VATICAN CITY -- Casting cancer as a scourge with no boundaries, Vice President Joe Biden came to the Vatican on Friday to call for a global commitment to fund cancer research rooted in appreciation for the real people's lives that doctors and researchers hold in their hands.
Biden, who lost a son to cancer last year, used his appearance at a Vatican conference on regenerative medicine to urge philanthropists, corporations and governments to increase funding and information-sharing in a bid to "end cancer as we know it." He said the world is on the cusp of unprecedented breakthroughs but not enough has been done.
"Cancer is a constant emergency," the vice president said. "Cancer's not a national problem, it's an international problem. It's a human problem. It affects all races, all religions."
Pope Francis spoke directly after Biden -- a particular treat for the Catholic vice president, Biden's aides said. With light streaming through stained glass into an ornate auditorium in Vatican City, the pope called for ensuring all have access to cancer care, stressing the need to combat a system that prioritizes profits over human life.
"Research, whether in academia and industry, requires unwavering attention to moral issues if it is to be an instrument which safeguards human life and the dignity of the person," the pope said.
CBS News correspondent Seth Doane says this was the third time the conference had been held at the Vatican, bringing together doctors, patients and philanthropists with religious and government leaders. Biden called it a gathering of "some of the most brilliant minds in the world."
One of the topics of discussion was to be medical advances using adult stem-cell research. The Vatican opposes the use of embryonic stem cells.
Before taking the stage, the pope greeted Biden privately in a room backstage, where the two exchanged small tokens, the White House said. The two were also seen smiling and chatting together as they greeted conference attendees after their speeches, joined by the vice president's surviving son, Hunter Biden, and son-in-law Howard Krein, a physician who's been involved in Biden's cancer push.

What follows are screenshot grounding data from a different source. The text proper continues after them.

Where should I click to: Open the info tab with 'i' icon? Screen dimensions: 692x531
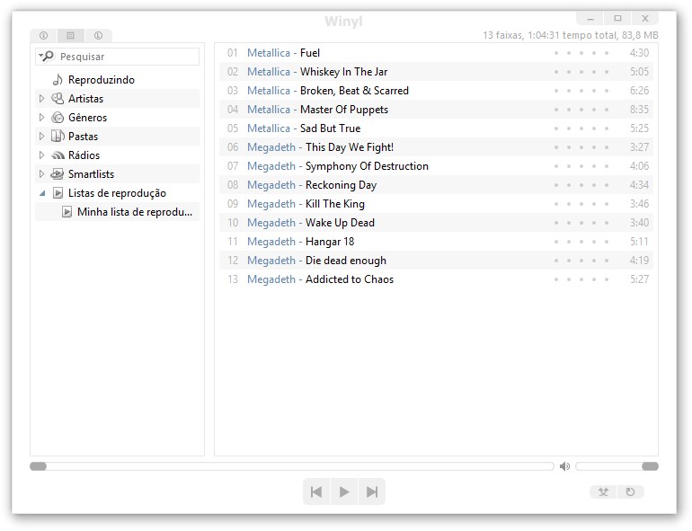(x=43, y=36)
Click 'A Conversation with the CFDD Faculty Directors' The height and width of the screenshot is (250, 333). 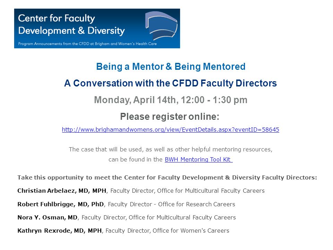(x=171, y=83)
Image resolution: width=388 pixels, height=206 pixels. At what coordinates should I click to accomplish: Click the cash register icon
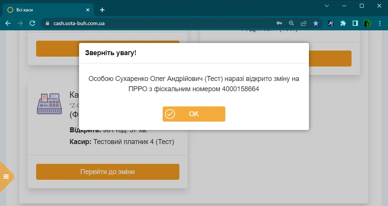[49, 104]
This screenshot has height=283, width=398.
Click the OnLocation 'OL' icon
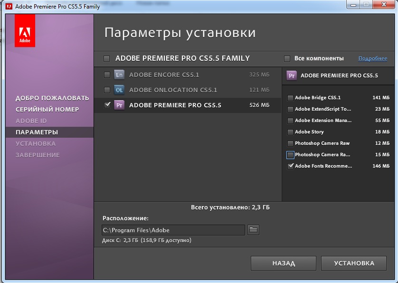[119, 90]
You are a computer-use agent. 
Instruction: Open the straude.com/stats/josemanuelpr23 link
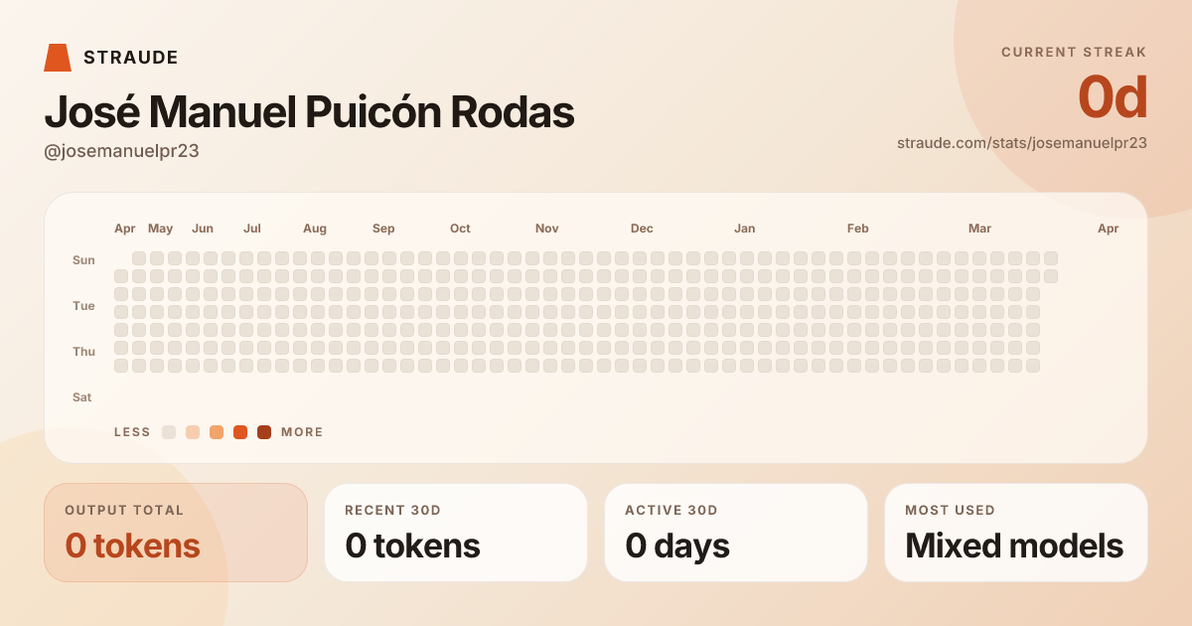pyautogui.click(x=1021, y=143)
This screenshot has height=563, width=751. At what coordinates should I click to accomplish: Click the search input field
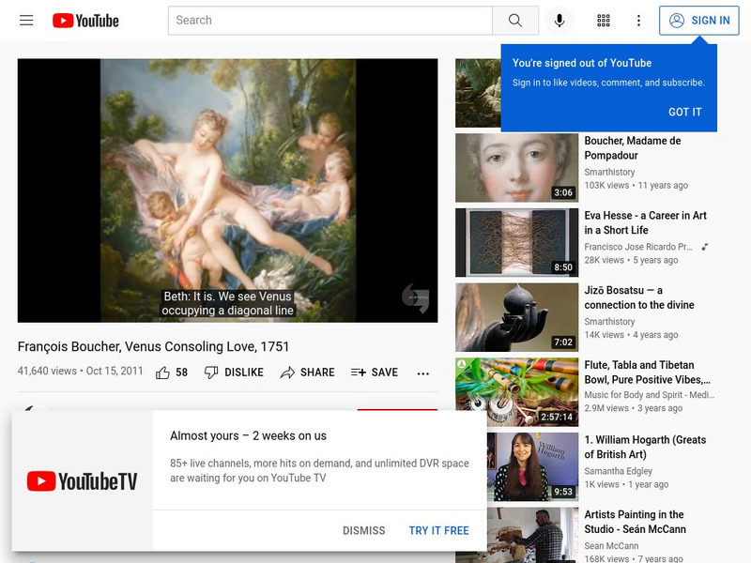[x=329, y=20]
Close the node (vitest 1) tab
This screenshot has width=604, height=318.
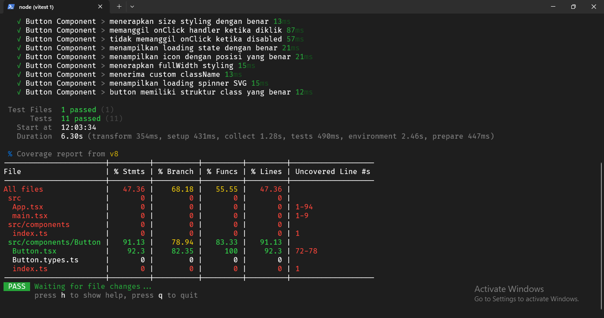tap(100, 7)
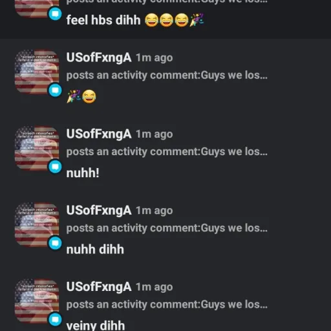
Task: Tap the comment badge beside the party popper emoji comment
Action: 55,90
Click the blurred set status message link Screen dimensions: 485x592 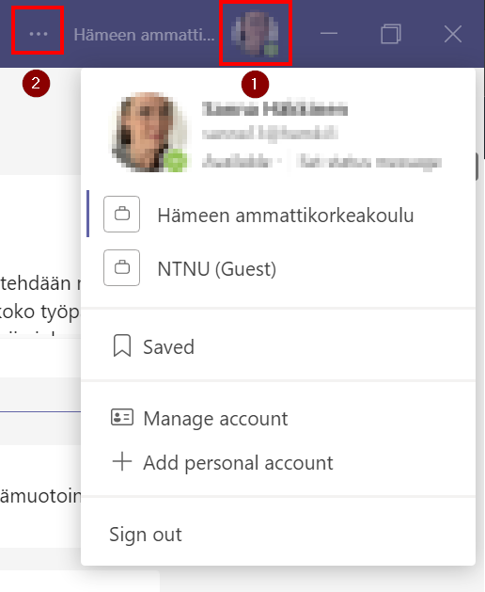coord(368,162)
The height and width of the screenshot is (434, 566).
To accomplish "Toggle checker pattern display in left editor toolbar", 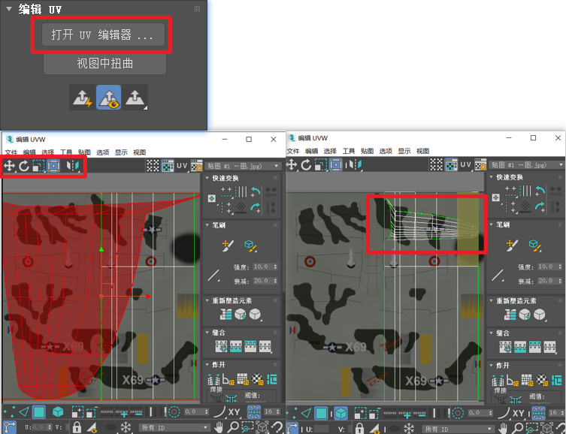I will 153,165.
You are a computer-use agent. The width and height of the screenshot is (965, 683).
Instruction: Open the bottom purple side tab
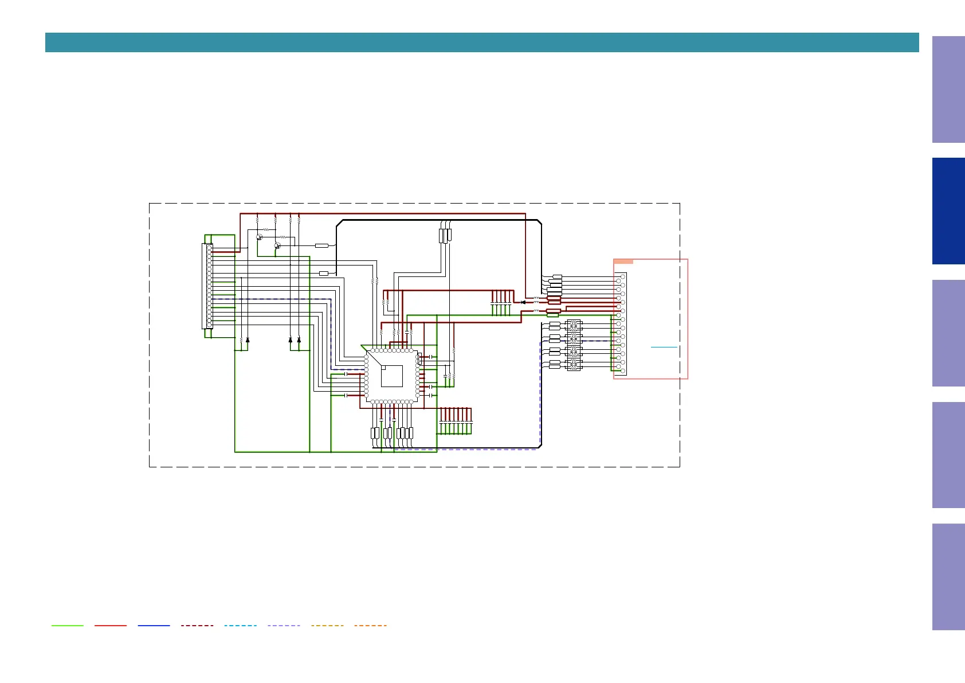click(x=948, y=576)
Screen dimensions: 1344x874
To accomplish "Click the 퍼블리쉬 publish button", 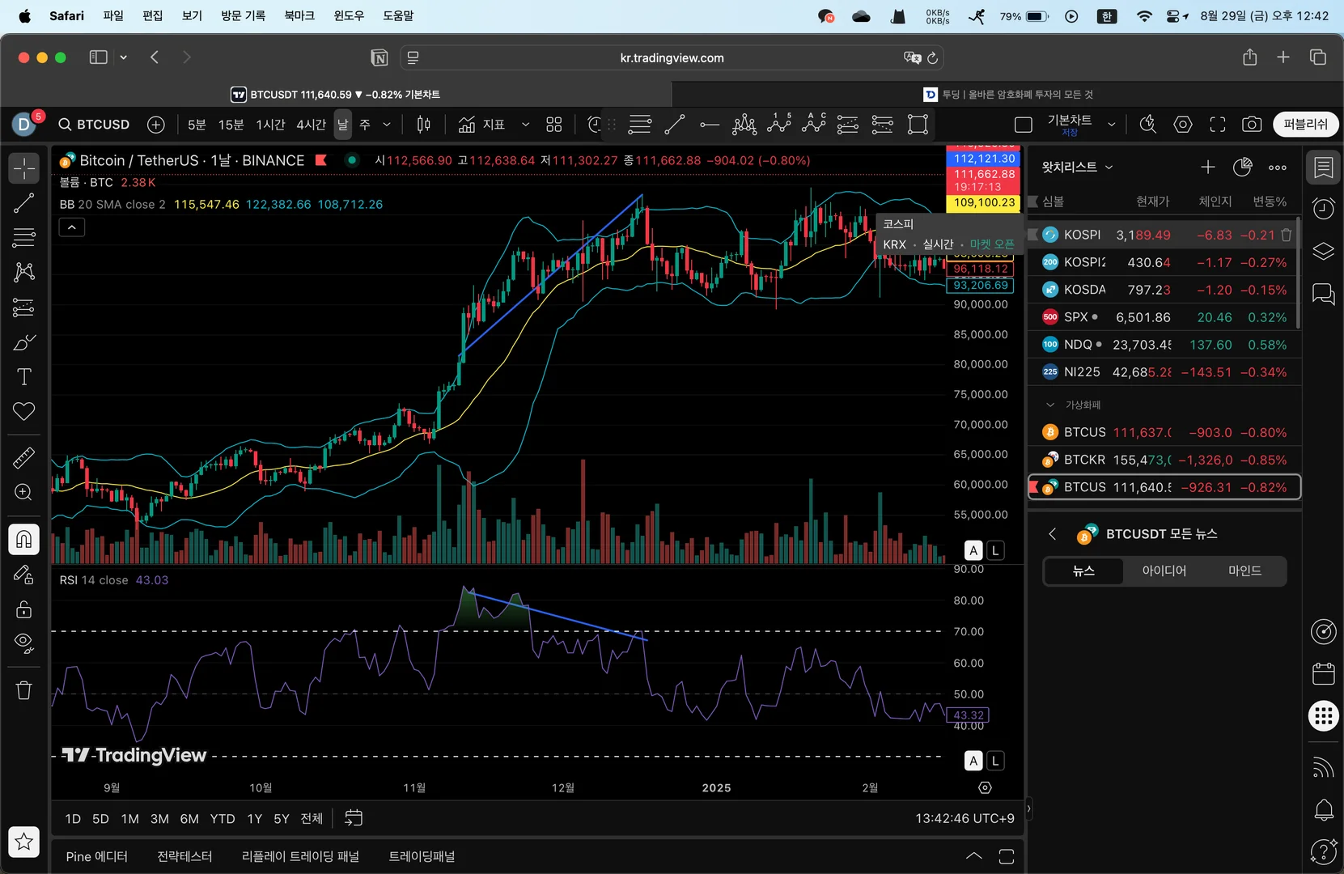I will click(x=1305, y=125).
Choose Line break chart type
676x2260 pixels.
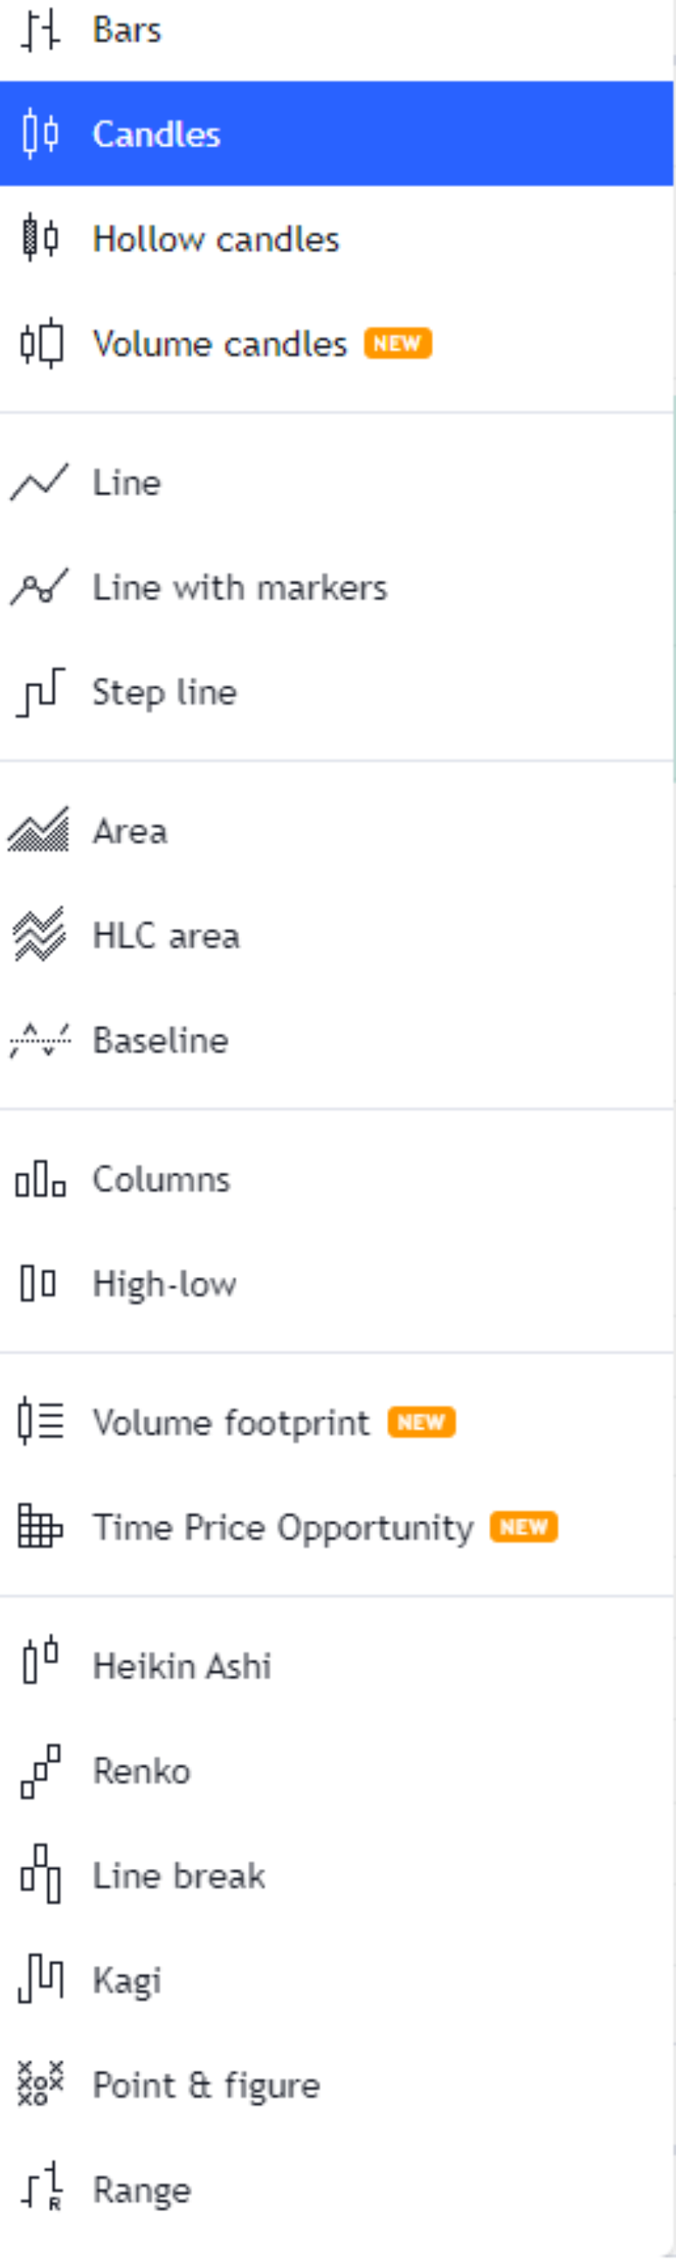pyautogui.click(x=179, y=1876)
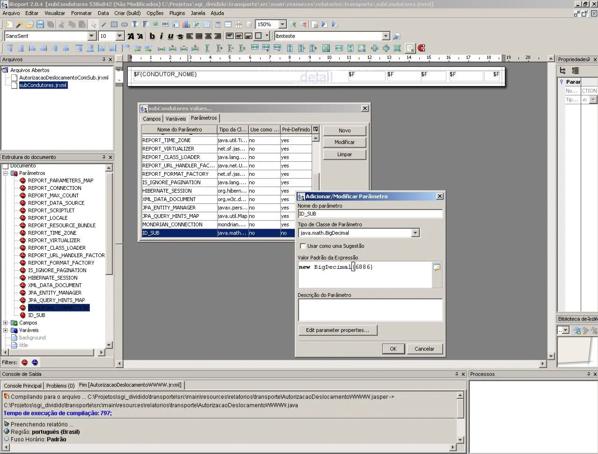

The pope's focus on helping the less fortunate and the health of the planet has been welcomed by Biden and President Obama, who have made common cause with the pontiff on climate change, rapprochement with Cuba and the refugee crisis.
Last year, Biden's eldest son, former Delaware Attorney General Beau Biden, died from brain cancer after his family's hopes of a last-minute medical breakthrough fell short. Months later, his father declared a "moonshot" to cure cancer when he announced he wouldn't run for president.
Since then, Joe Biden has launched a task force with President Obama's blessing and the White House has asked Congress for $1 billion over two budget years for research. Only a fraction has so far been approved.
While at the Vatican, Biden met with Cardinal Pietro Parolin, the Vatican secretary of state, at the gold-adorned Treaty Room of the Apostolic Palace. He was also to sit down with Italian Premier Matteo Renzi in Rome at Palazzo Chigi, the prime minister's residence, before returning to Washington.
The vice president traveled to Rome from Iraq, where he paid a surprise visit Thursday to meet with Iraqi leaders about their political crisis and the campaign against the Islamic State of Iraq and Syria (ISIS).